There have, of course, been some innovations in his comic. “The kids” had both Mama and Papa at the start, but Papa got dull and had to be dropped. Conversely the Captain, introduced as an incidental character, caught on and stayed.
Once Cartoonist Dirks tried to make a 90-degree turn in the page. The wide popularity of R. F. Outcault’s “Buster Brown” strip in the old New York Herald, dealing with a nicely dressed little boy, led Mr. Dirks’ Journal editor to suggest “prettying up” the kids. So, dropping the rough stuff (a bull throwing a kid over the fence was normal for the strip), Mr. Dirks did “one page showing two nice little boys and a nice little mother. It was terrible. Not funny at all. I had to get rough again.”
He still, apparently, feels a little resentment toward the late “Buster Brown” strip. The character, he says, actually did worse things than his own kids did. “Buster Brown was a little low life but dressed well,” says Mr. Dirks.

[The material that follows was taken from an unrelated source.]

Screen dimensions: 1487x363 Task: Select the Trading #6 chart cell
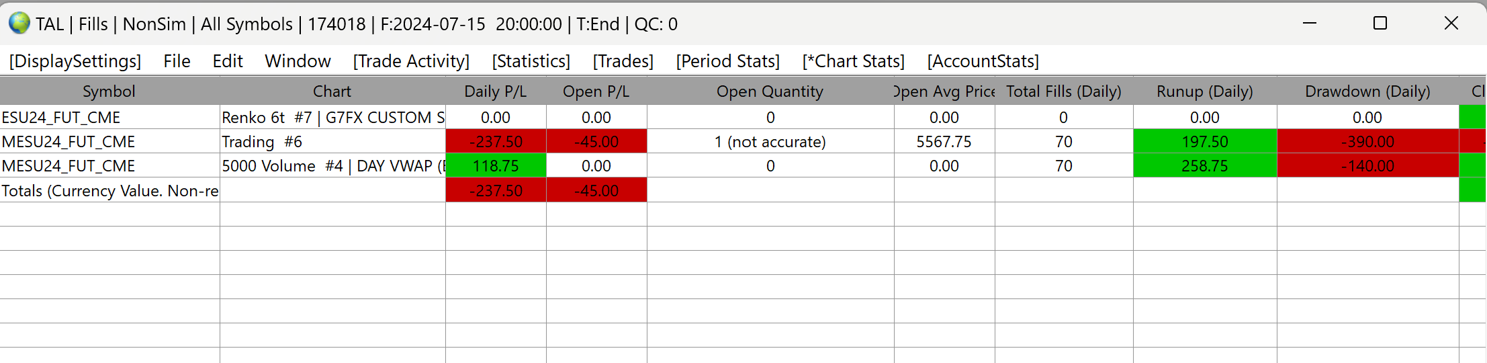(262, 142)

Through the years, however, the rough-and-ready of Mr. Dirks’ strip has become more reasoned. “The kids have to deserve something they get,” says Mr. Dirks. “Otherwise the reader is liable to feel sorry for them. And that would spoil the humor. Justice is the thing.”

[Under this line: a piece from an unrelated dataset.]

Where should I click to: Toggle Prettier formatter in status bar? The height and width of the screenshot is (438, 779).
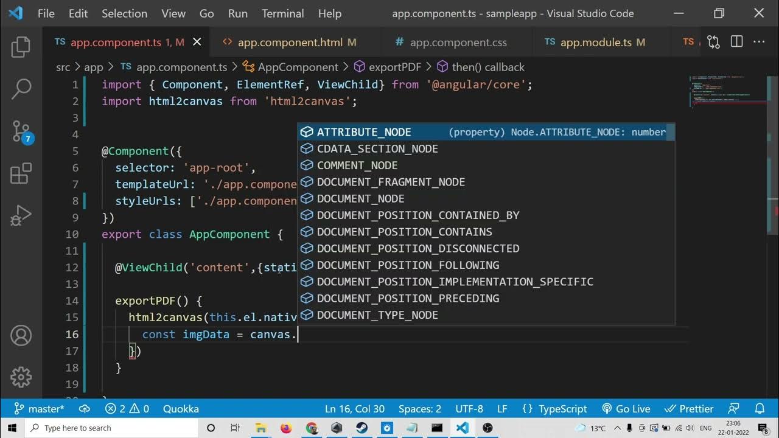(x=689, y=409)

The dialogue comes naturally to Mr. Dirks. Born in Holstein, Germany, and coming to this country early, he “was raised in a family that talked just about that way.”
And personally, he hardly ever feels sorry for the kids. “If you can think of anything new to paddle them with, let me know,” he says.
His son, through wide commercial art experience, has gained a flexible style that equips him to keep “the kids” as they are. “People like the strip for what it is and has been,” he says. “You can bring in something new only within the limit of the established characters and framework.”
He points out that the strip is “timeless in time.” The characters look about the same way they did at the start. And timely topics are hardly ever used. “The kids have simply been shooting firecrackers for 50 years,” says John. He adds that the strip is actually “spaceless in space” too. The setting is generally the imaginary Squee-jee Islands.
They Don’t Know Him
After graduating from Yale, John started making the rounds of magazines and sold his first cartoon to Collier’s. “It was bought strictly on gags. The name hasn’t helped much. In fact, frequently the people who buy my stuff don’t know who I am.” He says his “father made quite an effort to give us (he has a sister) an interest in oil painting.” But despite considerable study, John always preferred humorous drawings.
After working up from private to captain in the Army Engineers during the war, he resumed his freelance work. About 1947, he became his father’s assistant. His work consisting mainly of comic books. But now the younger Dirks presents rough layouts of pages—one a week. “Some are acceptable, some are not,” says young Dirks. His father always does his own meticulous inking.
“I’ve got to admit he’s an expert,” says John Dirks of Rudolph Dirks. “But he doesn’t do much talking. I could be the elevator boy. If my layout’s no good, he says so, and is very much to the point about it. He’s not the ‘Well, son’ type who puts his arm around you and lets you down easy.”
But the elder Dirks has respect for his son’s work. “I think he’s going to be a better comic strip man than me because he’s a better golfer,” says Rudolph Dirks, succinctly.